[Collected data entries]
──────
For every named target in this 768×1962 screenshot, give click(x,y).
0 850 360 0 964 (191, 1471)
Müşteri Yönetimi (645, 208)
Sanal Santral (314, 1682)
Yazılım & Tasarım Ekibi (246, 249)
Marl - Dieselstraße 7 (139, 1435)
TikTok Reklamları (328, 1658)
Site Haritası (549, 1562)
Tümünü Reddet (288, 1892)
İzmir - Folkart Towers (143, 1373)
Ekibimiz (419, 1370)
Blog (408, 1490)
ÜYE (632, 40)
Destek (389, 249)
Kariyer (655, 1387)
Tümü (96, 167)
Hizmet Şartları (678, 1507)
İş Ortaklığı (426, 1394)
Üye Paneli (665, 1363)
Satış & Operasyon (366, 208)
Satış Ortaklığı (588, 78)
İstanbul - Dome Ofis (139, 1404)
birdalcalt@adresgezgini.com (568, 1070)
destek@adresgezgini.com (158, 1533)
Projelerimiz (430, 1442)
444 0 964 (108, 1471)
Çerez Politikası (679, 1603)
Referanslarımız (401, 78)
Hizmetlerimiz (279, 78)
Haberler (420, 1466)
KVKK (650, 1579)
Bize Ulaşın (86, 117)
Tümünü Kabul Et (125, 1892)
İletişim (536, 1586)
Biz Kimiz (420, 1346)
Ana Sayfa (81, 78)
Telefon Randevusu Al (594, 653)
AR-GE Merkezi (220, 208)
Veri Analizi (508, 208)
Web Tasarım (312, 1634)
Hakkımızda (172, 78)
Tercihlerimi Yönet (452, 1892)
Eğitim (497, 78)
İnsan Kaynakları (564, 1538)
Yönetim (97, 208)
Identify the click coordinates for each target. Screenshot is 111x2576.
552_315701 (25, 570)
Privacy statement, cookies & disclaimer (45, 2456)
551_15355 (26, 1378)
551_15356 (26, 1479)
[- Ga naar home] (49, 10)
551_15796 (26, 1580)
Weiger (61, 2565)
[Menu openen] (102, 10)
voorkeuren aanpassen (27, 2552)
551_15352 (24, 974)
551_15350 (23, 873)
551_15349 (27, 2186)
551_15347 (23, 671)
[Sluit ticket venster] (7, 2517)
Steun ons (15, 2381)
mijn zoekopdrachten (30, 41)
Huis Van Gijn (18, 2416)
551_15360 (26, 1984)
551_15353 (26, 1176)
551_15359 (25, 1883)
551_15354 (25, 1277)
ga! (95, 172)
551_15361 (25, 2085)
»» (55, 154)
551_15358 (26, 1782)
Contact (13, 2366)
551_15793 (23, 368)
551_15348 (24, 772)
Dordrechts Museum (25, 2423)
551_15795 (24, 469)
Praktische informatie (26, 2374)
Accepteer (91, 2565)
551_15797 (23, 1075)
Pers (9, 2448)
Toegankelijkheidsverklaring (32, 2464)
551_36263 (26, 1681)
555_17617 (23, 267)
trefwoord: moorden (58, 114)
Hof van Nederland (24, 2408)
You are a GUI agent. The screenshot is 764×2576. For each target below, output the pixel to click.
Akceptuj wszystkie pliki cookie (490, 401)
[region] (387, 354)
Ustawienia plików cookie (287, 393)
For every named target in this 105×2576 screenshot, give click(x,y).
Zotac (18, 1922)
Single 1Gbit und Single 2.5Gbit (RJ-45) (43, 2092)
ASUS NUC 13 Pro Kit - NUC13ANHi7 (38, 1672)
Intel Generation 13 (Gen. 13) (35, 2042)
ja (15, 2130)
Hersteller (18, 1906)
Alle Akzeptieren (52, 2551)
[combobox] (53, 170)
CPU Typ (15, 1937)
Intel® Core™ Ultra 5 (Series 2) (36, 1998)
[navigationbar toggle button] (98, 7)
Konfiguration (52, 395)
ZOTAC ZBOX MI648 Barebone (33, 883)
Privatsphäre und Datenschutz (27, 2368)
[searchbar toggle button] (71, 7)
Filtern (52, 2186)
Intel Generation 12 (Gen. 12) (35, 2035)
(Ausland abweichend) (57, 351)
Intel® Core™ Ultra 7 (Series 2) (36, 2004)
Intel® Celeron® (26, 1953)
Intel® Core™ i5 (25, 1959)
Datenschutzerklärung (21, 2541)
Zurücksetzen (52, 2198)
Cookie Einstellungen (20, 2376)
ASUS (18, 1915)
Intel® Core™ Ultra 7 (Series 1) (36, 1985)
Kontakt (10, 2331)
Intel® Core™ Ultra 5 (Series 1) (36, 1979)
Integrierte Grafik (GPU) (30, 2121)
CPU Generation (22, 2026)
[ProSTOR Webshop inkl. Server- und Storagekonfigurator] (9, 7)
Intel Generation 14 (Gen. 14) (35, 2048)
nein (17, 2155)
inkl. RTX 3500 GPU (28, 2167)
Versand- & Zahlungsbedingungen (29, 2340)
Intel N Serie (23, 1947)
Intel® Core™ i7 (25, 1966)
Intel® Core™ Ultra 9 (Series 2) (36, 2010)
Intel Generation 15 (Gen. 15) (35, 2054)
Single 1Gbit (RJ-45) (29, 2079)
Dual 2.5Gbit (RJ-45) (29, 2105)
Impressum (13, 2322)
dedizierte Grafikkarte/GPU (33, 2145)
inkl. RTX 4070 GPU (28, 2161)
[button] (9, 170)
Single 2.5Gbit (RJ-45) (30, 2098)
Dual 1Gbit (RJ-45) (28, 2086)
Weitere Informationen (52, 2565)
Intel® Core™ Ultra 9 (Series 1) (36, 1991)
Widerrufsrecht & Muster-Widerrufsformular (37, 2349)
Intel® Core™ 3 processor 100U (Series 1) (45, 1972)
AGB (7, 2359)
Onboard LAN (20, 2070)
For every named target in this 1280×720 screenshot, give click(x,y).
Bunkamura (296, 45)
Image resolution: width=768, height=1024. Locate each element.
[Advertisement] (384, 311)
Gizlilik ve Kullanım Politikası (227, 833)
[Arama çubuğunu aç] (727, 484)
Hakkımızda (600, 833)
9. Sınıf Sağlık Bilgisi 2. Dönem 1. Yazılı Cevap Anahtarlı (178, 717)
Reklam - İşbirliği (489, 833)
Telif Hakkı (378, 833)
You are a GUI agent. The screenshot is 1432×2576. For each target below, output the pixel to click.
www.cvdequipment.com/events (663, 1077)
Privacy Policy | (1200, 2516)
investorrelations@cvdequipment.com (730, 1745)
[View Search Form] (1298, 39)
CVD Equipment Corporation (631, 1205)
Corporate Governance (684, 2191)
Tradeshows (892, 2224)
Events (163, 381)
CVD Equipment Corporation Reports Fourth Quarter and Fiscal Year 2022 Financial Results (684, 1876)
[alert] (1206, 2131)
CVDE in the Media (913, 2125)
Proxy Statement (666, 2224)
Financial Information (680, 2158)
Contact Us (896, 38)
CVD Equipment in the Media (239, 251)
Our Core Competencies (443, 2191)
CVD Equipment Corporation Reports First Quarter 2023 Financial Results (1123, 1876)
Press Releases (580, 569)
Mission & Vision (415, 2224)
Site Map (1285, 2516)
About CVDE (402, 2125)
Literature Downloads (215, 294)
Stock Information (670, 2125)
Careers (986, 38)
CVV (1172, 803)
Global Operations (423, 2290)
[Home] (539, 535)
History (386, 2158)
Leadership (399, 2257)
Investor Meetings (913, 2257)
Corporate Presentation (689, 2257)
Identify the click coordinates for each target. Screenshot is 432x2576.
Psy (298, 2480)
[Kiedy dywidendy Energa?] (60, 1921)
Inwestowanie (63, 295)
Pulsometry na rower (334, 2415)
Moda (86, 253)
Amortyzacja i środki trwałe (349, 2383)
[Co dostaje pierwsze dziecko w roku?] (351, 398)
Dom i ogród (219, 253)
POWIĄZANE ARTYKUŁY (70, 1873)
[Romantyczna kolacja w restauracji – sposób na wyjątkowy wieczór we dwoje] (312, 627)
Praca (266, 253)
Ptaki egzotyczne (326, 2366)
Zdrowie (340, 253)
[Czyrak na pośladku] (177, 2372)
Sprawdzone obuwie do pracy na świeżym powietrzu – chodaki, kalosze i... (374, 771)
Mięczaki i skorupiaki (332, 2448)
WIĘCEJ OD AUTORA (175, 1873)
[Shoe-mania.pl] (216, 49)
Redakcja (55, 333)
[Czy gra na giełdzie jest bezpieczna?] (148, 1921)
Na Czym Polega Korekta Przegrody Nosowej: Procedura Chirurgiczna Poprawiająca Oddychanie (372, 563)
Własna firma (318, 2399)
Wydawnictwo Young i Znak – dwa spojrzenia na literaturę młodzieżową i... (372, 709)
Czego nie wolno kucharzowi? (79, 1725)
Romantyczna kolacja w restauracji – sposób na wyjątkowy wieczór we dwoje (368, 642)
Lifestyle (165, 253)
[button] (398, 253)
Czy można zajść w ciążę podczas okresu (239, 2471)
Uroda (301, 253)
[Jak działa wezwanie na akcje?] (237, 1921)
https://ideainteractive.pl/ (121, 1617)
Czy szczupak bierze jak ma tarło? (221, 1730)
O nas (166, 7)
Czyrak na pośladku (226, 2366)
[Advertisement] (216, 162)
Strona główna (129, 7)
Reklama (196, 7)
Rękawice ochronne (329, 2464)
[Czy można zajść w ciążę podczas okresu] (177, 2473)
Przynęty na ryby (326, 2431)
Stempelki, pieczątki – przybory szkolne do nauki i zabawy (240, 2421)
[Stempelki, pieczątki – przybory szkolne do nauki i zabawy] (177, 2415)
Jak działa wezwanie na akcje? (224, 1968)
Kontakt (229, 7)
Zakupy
──────
What is being asked: Set down precisely the lines above between the line holding "Intel® Celeron® (26, 1953)" and the line holding "[Advertisement] (384, 311)", inclusive, and nothing beyond them.

Finished task:
Intel® Celeron® (26, 1953)
Intel® Core™ i5 (25, 1959)
Datenschutzerklärung (21, 2541)
Zurücksetzen (52, 2198)
Cookie Einstellungen (20, 2376)
ASUS (18, 1915)
Intel® Core™ Ultra 7 (Series 1) (36, 1985)
Kontakt (10, 2331)
Intel® Core™ Ultra 5 (Series 1) (36, 1979)
Integrierte Grafik (GPU) (30, 2121)
CPU Generation (22, 2026)
[ProSTOR Webshop inkl. Server- und Storagekonfigurator] (9, 7)
Intel Generation 14 (Gen. 14) (35, 2048)
nein (17, 2155)
inkl. RTX 3500 GPU (28, 2167)
Versand- & Zahlungsbedingungen (29, 2340)
Intel N Serie (23, 1947)
Intel® Core™ i7 (25, 1966)
Intel® Core™ Ultra 9 (Series 2) (36, 2010)
Intel Generation 15 (Gen. 15) (35, 2054)
Single 1Gbit (RJ-45) (29, 2079)
Dual 2.5Gbit (RJ-45) (29, 2105)
Impressum (13, 2322)
dedizierte Grafikkarte/GPU (33, 2145)
inkl. RTX 4070 GPU (28, 2161)
[button] (9, 170)
Single 2.5Gbit (RJ-45) (30, 2098)
Dual 1Gbit (RJ-45) (28, 2086)
Weitere Informationen (52, 2565)
Intel® Core™ Ultra 9 (Series 1) (36, 1991)
Widerrufsrecht & Muster-Widerrufsformular (37, 2349)
Intel® Core™ 3 processor 100U (Series 1) (45, 1972)
AGB (7, 2359)
Onboard LAN (20, 2070)
For every named target in this 1280×720 screenshot, give click(x,y).
Bunkamura (296, 45)
Image resolution: width=768, height=1024. Locate each element.
[Advertisement] (384, 311)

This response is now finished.